WORK ORDER 1: In the Ascendent Messages text below, where will the launch concert take place?
WORK ORDER 2:
Decide whether each statement agrees with the Ascendent Messages text below. Answer yes or no, and quote the deciding words from the text.
(a) A grant from the Department of Local Government, Sport and Cultural Industries supported the commissions.
(b) The second movement of Red Earth Mine is titled Deform.
(c) Space Junk closes with a passacaglia.
WORK ORDER 3: Turn the paragraph of the Ascendent Messages text below that begins "Promenade for guitar and percussion explores" into a list, keeping its main facts.

TEXT PASSAGE:
-------
Ascendent Messages is a commissioning project aimed at expanding the repertoire for classical guitar and percussion. Supported by a grant from the Department of Local Government, Sport and Cultural Industries, four new works were commissioned by award-winning Australian composers Kate Milligan, Alice Humphries, Maria Grenfell and Kathy Potter. Each work showcases the distinct voice of its composer, creating an engaging and diverse program that ranges from the tuneful to the experimental, which will resonate with both seasoned listeners and newcomers alike. The works will be premiered at the 2025 Perth Fringe Festival, and subsequently recorded for commercial CD release.
Launch Concert
When: Saturday 8 February 2025, 7:00pm
Where: Callaway Music Auditorium, UWA Conservatorium of Music
Tickets: $25 - $21.50 Concession - $17.50 Friends of Fringe
https://fringeworld.com.au/
About the Works
Red Earth Mine (2024) - Kate Milligan
Red Earth Mine is a soundscape for the iron ore mining industry in deep time. In the first movement, Deform, material is repeated with stubborn insistence, and subject to a gradual extraction process—a musical metaphor for the extraction industry. As the work progresses the performers must negotiate dwindling resources, for example as the range shortens, physically constricting both the guitarist and percussionist in their upper registers. As the acoustic material degrades, so does the electronic material, which is made up of an archival recording of a mine blast.
In the second movement, a graphic score entitled Reform, the same musical material is rearranged in structured improvisation, freed from the rigid extraction processes. The work ends as a speculative sound-world for this landscape in the deep future—what will happen to the red earth over deep timescales, long after human activity has ceased?
Red Earth Mine draws on familial knowledge of the extraction industry in the north of Western Australia, as both my father and grandfather worked on iron ore mines (Mount Tom Price and Paraburdoo) as engineers in the latter half of last century. The impetus for this work came from conversations with my father especially, who has spent his career subsequently campaigning for a green energy industry. We reflected on the tremendous scale of human impact upon the landscape, the beauty in engineering processes, the politics of land ownership as it translates to profit (and the ongoing violence enacted upon our First Nations communities), and the ubiquity of the energy industry as it underpins all our lives. This piece is dedicated to my father, a man who understands that sustainability is measured in deep time.
ascendent messages (2024) - Alice Humphries
Ascendant Messages explores how trees communicate through underground mycorrhizal networks and through releasing chemical signals into the air, and how we as humans might receive messages from the earth. This piece imagines messages received, sometimes subconsciously, from these deep networks being gathered into our root systems and ascending through us and out into the world. Not all messages are bad. Not all are good. But if we listen, what then?
Promenade (2024) - Maria Grenfell
Promenade for guitar and percussion explores the idea of instruments moving along together at several different speeds. The first movement, Perambulation, has the players perambulating, or strolling. The second movement is an Interlude, with free rubato and conversational tempo, and the third movement is a presto Perpetual Motion, with a nod to French composer Claude Bolling.
Space Junk (2024) - Kathy Potter
For a composer, self criticism can be debilitating; experienced during the process of writing Space Junk, however, it was a source of inspiration. Will my piece just exist as a piece of musical debris in the orbit of streaming services? Will I be a liability to the performers’ project, my musical offering simply, well, junk? Thoughts of unwanted pieces of satellites whizzing around indefinitely ensued.
Rather than spiralling into some sort of musical existential crisis, I was able to fashion these doubts into something useful - something that could inform how I treated thematic material. This involved starting with a musical idea (akin to an object going into orbit), followed by development/decay/fragmentation (as the object breaks down in orbit, perhaps into unrecognisable portions of debris), followed by another musical idea suddenly appearing (new object appearing). The final, lengthy section of Space Junk is a passacaglia: a bass line is introduced by the guitar and bowed vibraphone which is then repeated many, many times - the Earth in constant rotation on its axis. Along with figures that reinforce the harmonic progression atop this bass line are reintroductions of musical ‘debris’ from the previous sections that’s still ‘floating around’. The piece ends with one of these reemergent figures in the guitar, a somewhat ill-fitting remnant proclaiming that debris can be, well, interesting.
-------
EXERCISE DATA:
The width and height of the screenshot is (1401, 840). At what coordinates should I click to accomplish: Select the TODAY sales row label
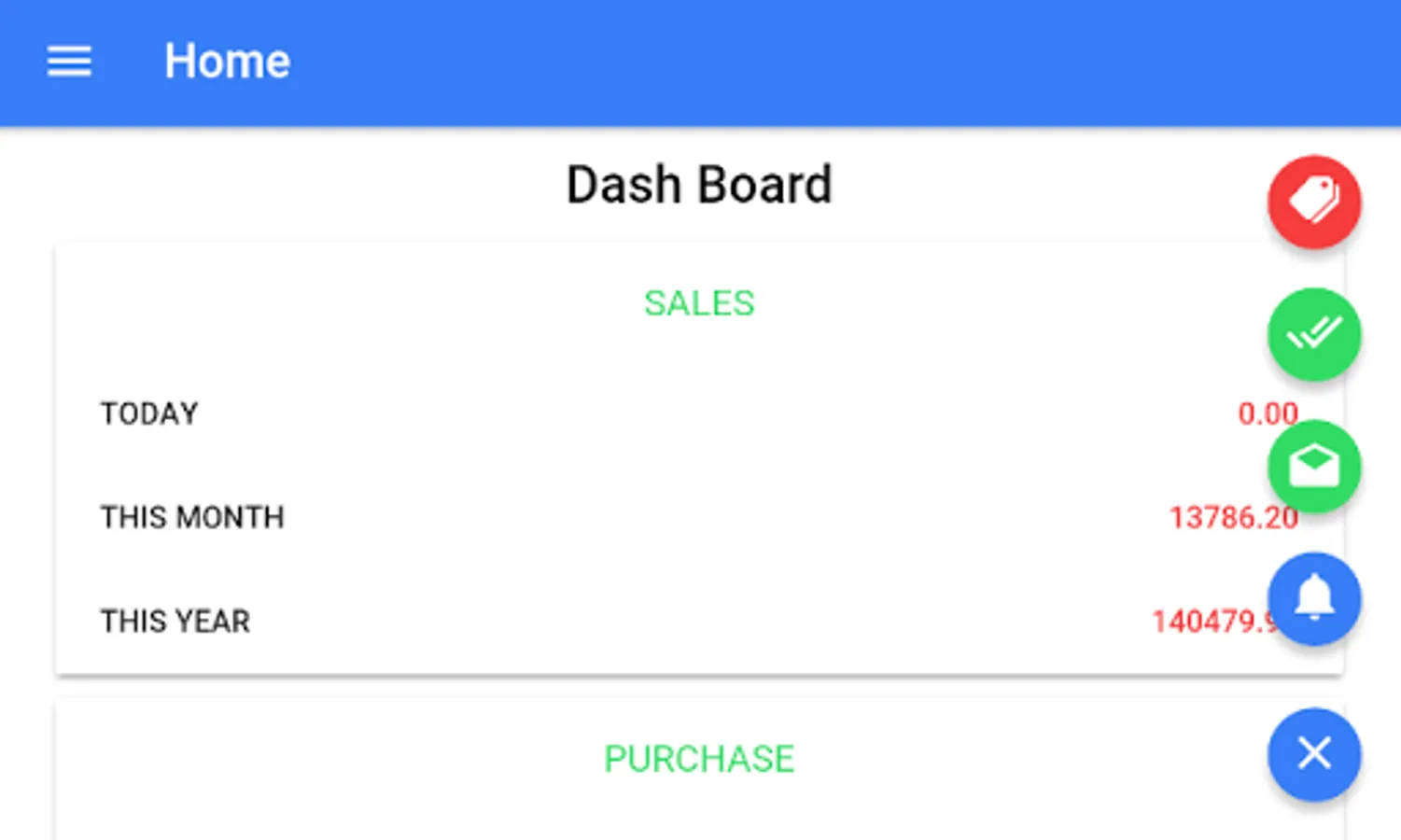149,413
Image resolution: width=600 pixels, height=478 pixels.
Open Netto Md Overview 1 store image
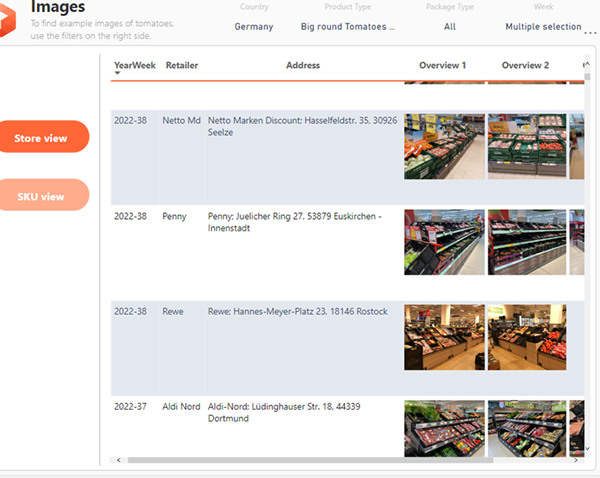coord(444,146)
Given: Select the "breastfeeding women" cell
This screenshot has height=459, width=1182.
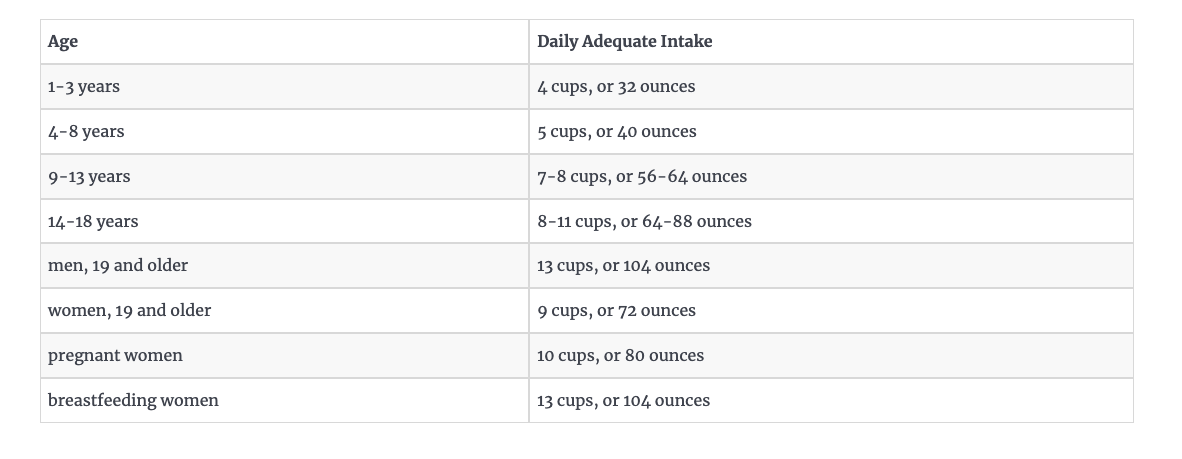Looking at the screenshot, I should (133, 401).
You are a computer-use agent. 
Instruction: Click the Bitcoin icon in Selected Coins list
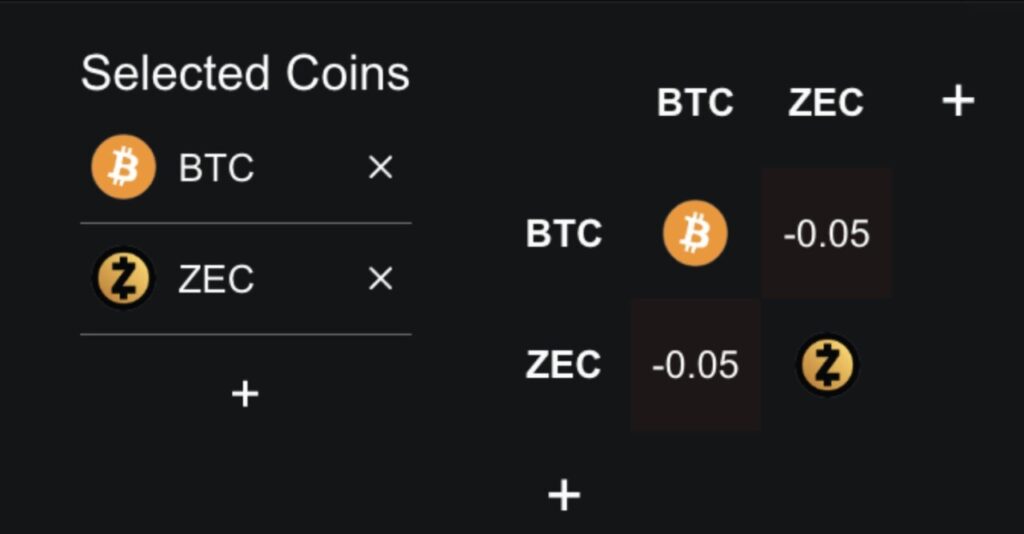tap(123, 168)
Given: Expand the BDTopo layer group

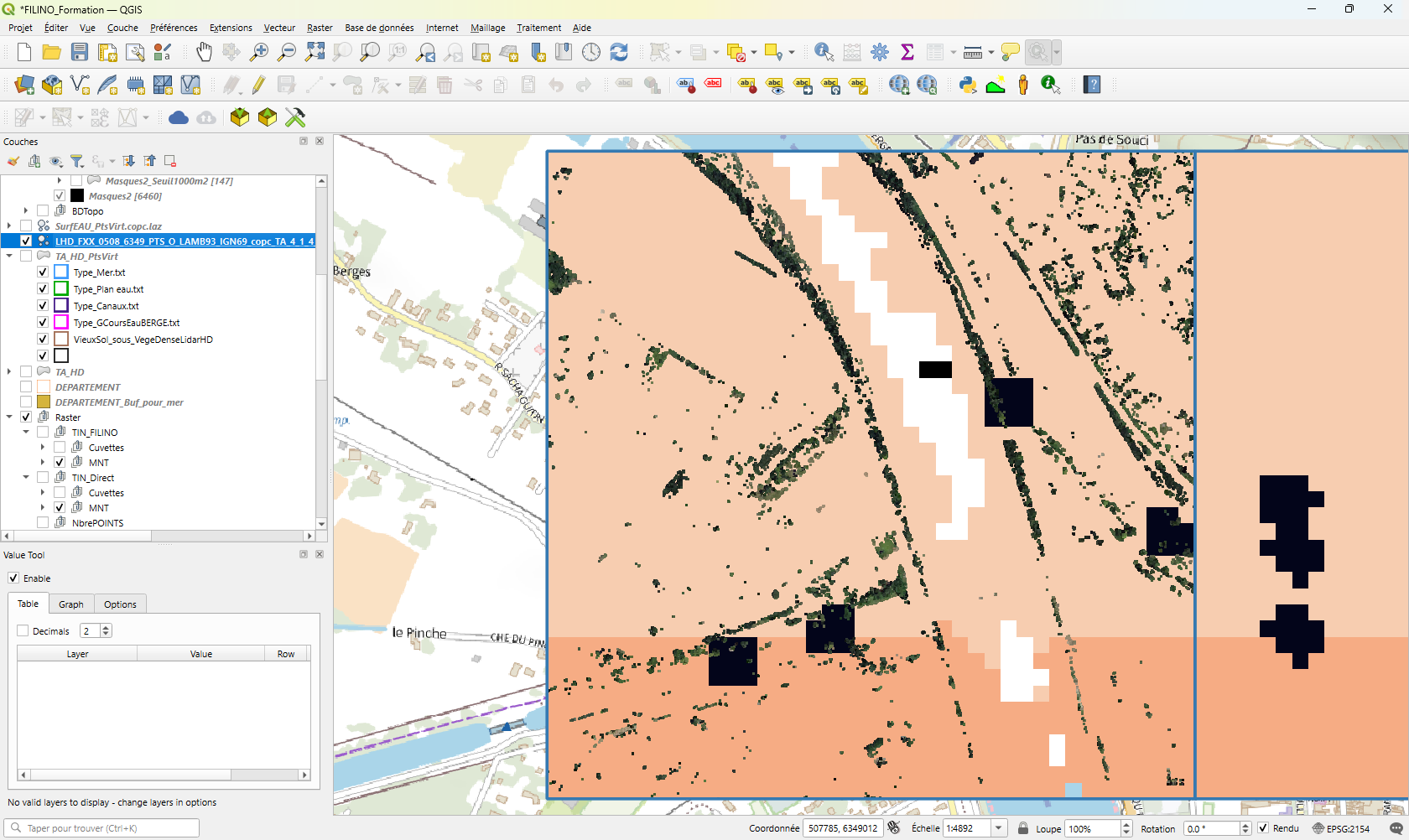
-------
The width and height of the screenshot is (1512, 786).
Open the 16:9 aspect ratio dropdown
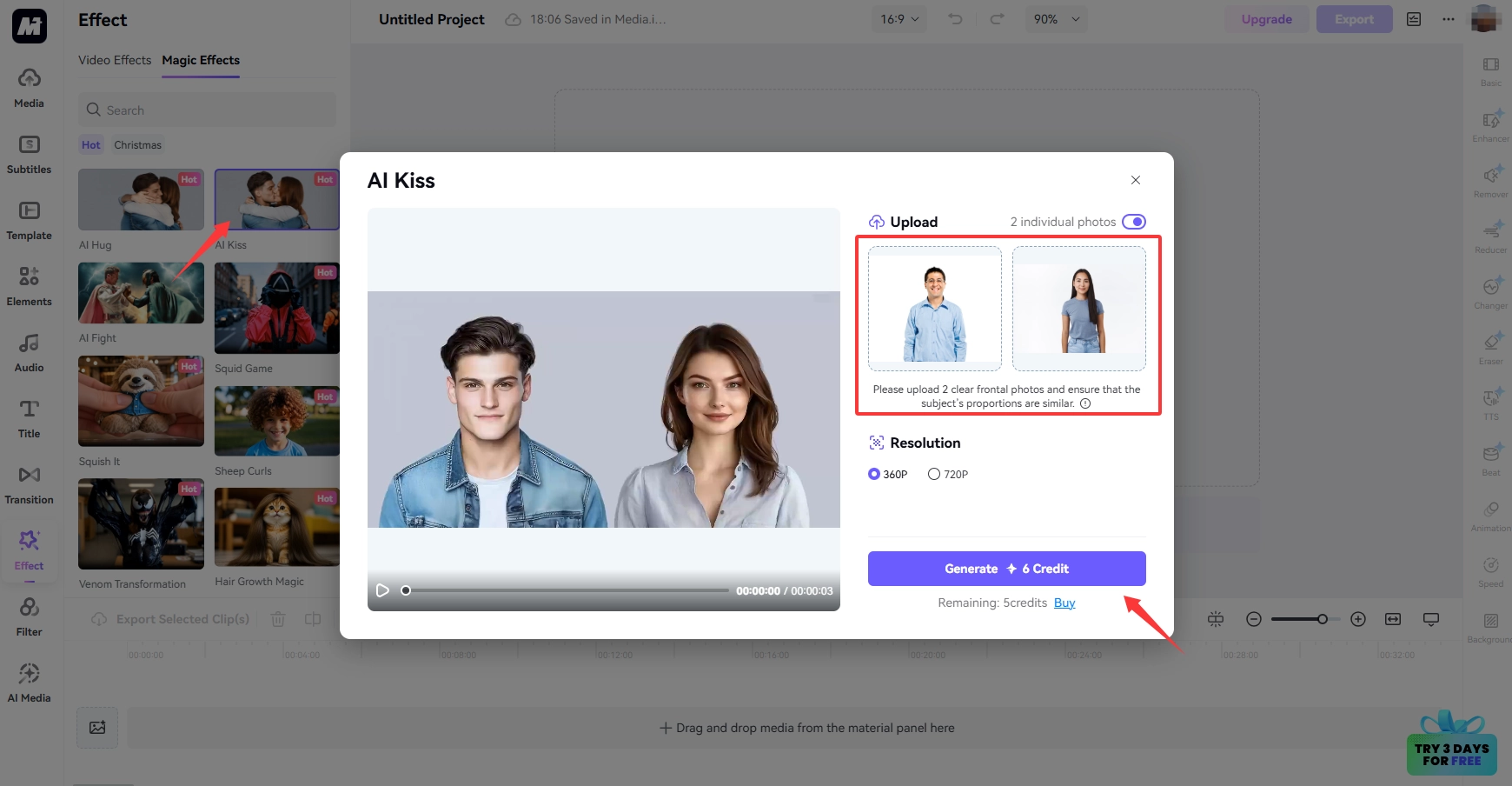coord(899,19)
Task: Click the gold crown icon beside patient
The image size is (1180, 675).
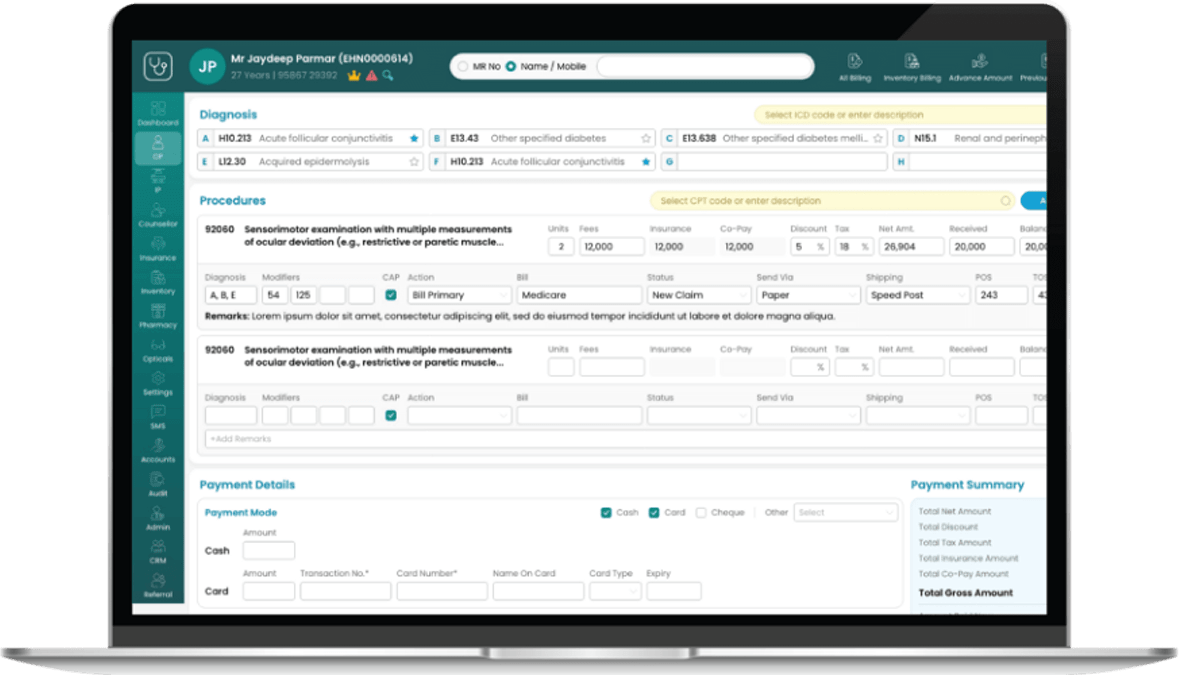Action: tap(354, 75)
-------
EXERCISE RESULT 1: Callaway Music Auditorium, UWA Conservatorium of Music.

EXERCISE RESULT 2:
(a) Yes: "Supported by a grant from the Department of Local Government, Sport and Cultural Industries"
(b) No: "In the first movement, Deform"
(c) Yes: "The final, lengthy section of Space Junk is a passacaglia"

EXERCISE RESULT 3:
- Idea: guitar and percussion move along together at several different speeds
- First movement, Perambulation: the players stroll
- Second movement, Interlude: free rubato and conversational tempo
- Third movement, Perpetual Motion: presto, with a nod to French composer Claude Bolling